> _What needs to be done_
Write out each line of the entries below that holds the word "named".

Saved data entries:
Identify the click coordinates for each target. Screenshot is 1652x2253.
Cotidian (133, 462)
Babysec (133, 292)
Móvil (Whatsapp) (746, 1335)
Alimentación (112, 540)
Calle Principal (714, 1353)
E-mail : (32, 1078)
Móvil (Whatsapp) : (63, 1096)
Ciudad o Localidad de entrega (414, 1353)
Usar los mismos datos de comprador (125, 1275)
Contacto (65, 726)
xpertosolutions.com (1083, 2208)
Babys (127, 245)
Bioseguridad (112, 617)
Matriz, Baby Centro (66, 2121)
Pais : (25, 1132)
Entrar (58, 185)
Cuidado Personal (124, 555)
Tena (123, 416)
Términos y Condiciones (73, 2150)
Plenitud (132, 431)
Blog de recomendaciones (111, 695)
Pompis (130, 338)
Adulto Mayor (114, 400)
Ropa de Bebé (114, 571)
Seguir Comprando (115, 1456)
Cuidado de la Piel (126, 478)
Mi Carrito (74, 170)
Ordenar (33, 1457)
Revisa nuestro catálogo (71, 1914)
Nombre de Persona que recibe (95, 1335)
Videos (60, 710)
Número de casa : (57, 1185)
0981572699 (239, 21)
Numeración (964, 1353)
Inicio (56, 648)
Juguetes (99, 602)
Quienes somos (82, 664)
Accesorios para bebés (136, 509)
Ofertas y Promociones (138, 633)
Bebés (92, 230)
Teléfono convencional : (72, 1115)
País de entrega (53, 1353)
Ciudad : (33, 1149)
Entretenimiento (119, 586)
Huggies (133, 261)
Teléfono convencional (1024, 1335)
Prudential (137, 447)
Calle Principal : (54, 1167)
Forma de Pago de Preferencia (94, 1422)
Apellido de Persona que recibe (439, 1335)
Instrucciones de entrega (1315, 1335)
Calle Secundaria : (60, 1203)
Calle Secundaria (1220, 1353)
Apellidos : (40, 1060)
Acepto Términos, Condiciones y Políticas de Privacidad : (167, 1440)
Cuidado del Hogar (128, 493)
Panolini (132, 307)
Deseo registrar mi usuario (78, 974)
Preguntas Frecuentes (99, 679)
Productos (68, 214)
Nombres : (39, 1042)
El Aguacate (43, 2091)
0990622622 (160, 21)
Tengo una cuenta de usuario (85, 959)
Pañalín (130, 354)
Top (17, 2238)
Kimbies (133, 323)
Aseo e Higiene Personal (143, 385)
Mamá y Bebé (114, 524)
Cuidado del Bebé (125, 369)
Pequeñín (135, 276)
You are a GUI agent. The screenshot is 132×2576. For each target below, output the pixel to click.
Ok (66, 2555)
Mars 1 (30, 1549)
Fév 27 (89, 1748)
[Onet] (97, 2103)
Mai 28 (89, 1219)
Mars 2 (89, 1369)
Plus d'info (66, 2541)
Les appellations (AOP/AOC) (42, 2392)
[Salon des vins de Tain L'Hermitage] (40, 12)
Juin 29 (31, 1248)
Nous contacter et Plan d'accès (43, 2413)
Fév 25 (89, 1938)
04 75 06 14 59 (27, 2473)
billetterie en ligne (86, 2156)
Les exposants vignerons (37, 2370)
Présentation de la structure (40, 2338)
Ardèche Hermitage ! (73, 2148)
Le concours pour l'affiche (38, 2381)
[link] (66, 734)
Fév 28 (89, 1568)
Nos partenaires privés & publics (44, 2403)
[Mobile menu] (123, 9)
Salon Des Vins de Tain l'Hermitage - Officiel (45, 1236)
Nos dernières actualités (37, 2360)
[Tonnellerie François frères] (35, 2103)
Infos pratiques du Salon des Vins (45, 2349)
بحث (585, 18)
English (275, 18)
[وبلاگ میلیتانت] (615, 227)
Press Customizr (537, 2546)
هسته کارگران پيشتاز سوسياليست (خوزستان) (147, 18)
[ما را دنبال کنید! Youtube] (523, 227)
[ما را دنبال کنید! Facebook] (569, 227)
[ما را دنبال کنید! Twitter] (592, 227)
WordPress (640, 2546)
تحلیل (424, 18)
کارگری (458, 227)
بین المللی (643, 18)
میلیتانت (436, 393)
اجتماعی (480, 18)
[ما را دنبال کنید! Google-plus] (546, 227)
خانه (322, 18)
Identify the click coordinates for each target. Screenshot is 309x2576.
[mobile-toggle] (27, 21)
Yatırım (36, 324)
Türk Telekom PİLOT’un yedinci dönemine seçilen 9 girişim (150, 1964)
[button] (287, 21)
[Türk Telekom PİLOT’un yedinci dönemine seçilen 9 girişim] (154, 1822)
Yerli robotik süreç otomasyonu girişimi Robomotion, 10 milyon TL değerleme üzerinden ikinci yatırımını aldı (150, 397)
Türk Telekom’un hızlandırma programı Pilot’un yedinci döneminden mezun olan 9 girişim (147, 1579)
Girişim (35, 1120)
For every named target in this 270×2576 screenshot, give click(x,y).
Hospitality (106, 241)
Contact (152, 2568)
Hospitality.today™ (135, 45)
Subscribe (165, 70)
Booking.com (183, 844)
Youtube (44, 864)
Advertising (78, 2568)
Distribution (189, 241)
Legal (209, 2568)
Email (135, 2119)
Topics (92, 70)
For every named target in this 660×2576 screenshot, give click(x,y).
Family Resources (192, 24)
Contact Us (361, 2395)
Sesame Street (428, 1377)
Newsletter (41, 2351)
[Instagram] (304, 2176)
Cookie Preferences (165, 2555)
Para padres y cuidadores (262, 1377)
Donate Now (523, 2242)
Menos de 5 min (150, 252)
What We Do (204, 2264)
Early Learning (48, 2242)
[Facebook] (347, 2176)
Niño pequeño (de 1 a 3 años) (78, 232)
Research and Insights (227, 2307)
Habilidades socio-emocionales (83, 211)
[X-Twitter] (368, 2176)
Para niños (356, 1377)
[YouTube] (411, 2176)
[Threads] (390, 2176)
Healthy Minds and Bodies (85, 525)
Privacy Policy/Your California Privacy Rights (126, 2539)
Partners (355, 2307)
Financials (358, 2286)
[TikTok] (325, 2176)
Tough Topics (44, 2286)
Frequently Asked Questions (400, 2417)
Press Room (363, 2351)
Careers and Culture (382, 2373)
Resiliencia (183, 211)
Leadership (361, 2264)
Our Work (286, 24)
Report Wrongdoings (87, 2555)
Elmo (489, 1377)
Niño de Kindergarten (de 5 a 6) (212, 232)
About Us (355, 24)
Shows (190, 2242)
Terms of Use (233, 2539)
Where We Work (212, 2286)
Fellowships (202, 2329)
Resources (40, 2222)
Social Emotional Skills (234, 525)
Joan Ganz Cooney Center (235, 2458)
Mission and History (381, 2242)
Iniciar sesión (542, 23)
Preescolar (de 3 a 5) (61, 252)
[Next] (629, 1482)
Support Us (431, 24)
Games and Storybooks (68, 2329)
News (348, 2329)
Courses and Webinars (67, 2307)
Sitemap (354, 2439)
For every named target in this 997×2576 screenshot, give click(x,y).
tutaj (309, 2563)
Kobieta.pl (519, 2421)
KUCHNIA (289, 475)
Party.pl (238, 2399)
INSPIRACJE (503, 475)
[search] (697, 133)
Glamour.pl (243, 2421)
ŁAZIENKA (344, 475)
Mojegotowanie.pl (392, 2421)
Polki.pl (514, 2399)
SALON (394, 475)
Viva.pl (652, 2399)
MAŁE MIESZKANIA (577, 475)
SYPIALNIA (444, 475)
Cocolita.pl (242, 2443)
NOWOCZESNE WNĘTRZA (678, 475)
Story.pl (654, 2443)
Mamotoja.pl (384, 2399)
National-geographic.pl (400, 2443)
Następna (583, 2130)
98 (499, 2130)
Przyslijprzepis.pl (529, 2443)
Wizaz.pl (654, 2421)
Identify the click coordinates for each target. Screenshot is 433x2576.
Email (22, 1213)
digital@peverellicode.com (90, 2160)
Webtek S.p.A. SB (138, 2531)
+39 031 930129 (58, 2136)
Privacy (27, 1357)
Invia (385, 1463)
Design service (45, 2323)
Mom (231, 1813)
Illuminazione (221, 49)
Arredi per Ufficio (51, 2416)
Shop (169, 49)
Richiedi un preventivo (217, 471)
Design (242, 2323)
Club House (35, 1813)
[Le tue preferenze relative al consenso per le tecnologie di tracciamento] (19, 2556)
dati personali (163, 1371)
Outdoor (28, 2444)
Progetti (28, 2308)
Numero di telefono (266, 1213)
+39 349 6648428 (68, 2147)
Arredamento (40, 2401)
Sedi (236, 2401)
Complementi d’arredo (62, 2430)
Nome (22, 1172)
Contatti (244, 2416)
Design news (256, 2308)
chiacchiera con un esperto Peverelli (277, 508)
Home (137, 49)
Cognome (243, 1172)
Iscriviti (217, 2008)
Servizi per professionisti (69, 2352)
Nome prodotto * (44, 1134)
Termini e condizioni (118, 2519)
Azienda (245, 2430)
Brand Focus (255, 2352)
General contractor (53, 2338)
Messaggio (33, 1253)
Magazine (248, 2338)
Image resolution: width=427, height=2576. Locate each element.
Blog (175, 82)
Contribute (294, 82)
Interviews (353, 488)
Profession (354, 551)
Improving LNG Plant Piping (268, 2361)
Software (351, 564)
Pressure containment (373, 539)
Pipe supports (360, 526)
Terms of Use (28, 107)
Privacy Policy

> _Output below_
For every named target in this 270×2576 screenshot, give click(x,y).
For every named target in this 660×2576 screenshot, give click(x,y).
For every named target in this 997×2576 screenshot, give click(x,y).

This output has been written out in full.